Interview
Warum Data Scientists für Arbeitgeber so wichtig sind
Datenwissenschaftler laufen zur Hochform auf, wenn sie die Kernprozesse ihres Arbeitgebers selbst erlebt und bearbeitet haben, zeigen sich Manager Holger Clever und sein Data Scientist Achim Strunk im COMPUTERWOCHE-Interview überzeugt.
Welche Fähigkeiten zeichnen einen Data Scientist aus?
Holger Clever: "Zunächst denkt man unwillkürlich an Programmierkenntnisse, fundiertes Know-how aus Statistik und Mathematik sowie Fachexpertise.
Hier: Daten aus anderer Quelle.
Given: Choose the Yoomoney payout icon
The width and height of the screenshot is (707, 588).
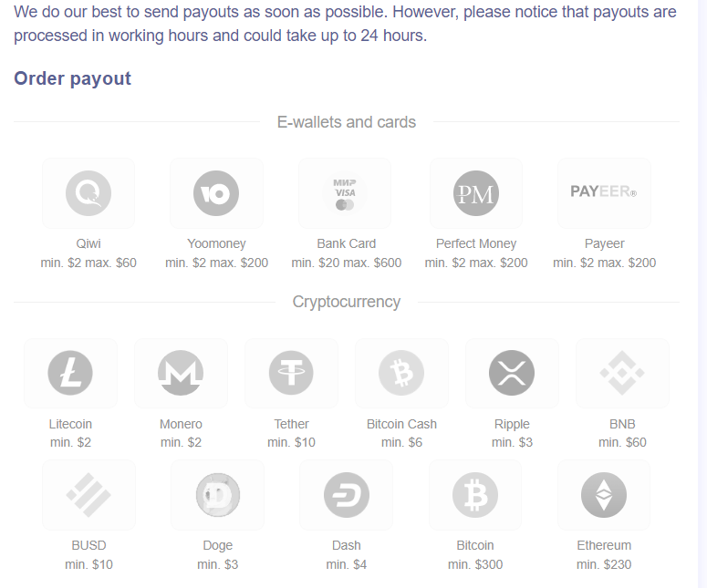Looking at the screenshot, I should pyautogui.click(x=216, y=193).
Uns ist in der Praxis allerdings ein weiteres Element wichtig: die kommunikative Komponente. Diese zielt darauf ab, dass ein Data Scientist in der Regel Modelle entwickelt, die bei entsprechender Eignung ganze Geschäftsprozesse entwickeln, verändern oder gar ersetzen können.
Nur ist es utopisch zu glauben, dass dies allein im stillen Kämmerchen passiert. Das funktioniert nur, wenn der Data Scientist im ständigen Austausch mit seinen beruflichen Mitstreitern ist und ihnen klar machen kann, was er an Erkenntnissen gefunden und warum es einen Einfluss auf die Geschäftsabläufe hat. Wir haben bei uns beste Erfahrungen gemacht, wenn die Analysten den Kernprozess selbst erleben und bearbeiten: den Energiehandel.
Die Frage, was man besser, effizienter oder automatisierter machen kann, kann nur derjenige beantworten, der selbst am Steuer gesessen hat und die möglichen Defizite kennt. Ein in sich gekehrter, kommunikationsschwacher Analyst wird sich schwertun, Fortschritte und Anerkennung zu erzielen. Die Fähigkeit, die Ergebnisse auf einer Ebene zu abstrahieren, die Entscheidungen ermöglicht, ist aus unserer Sicht eine der wichtigsten Fähigkeiten des Data Scientist, die ihn vom Data Engineer unterscheidet."
Wie sieht der Alltag eines Datenwissenschaftlers aus?
Achim Strunk: "Der Alltag eines Data Scientist mag auf den ersten Blick trocken aussehen, da große Teile der Erforschung geeigneter Methoden zur Beantwortung einer spezifischen Frage aus umfassender Datenaufbereitung, der Entwicklung von Programmcode und der Auswertung der Ergebnisse besteht. Auf den ersten Blick unterscheidet sich die Arbeit also nicht zu sehr von einem Software-Entwickler. Im optimalen Fall hat der Data Scientist aber einen umfassenden Blick auf die strategischen und operativen Prozesse des Unternehmens und hat Einblick in die Produktentwicklung oder sogar maßgeblichen Einfluss darauf. Somit ist seine Teilnahme an der Projektsteuerung ebenfalls Teil seines Alltags."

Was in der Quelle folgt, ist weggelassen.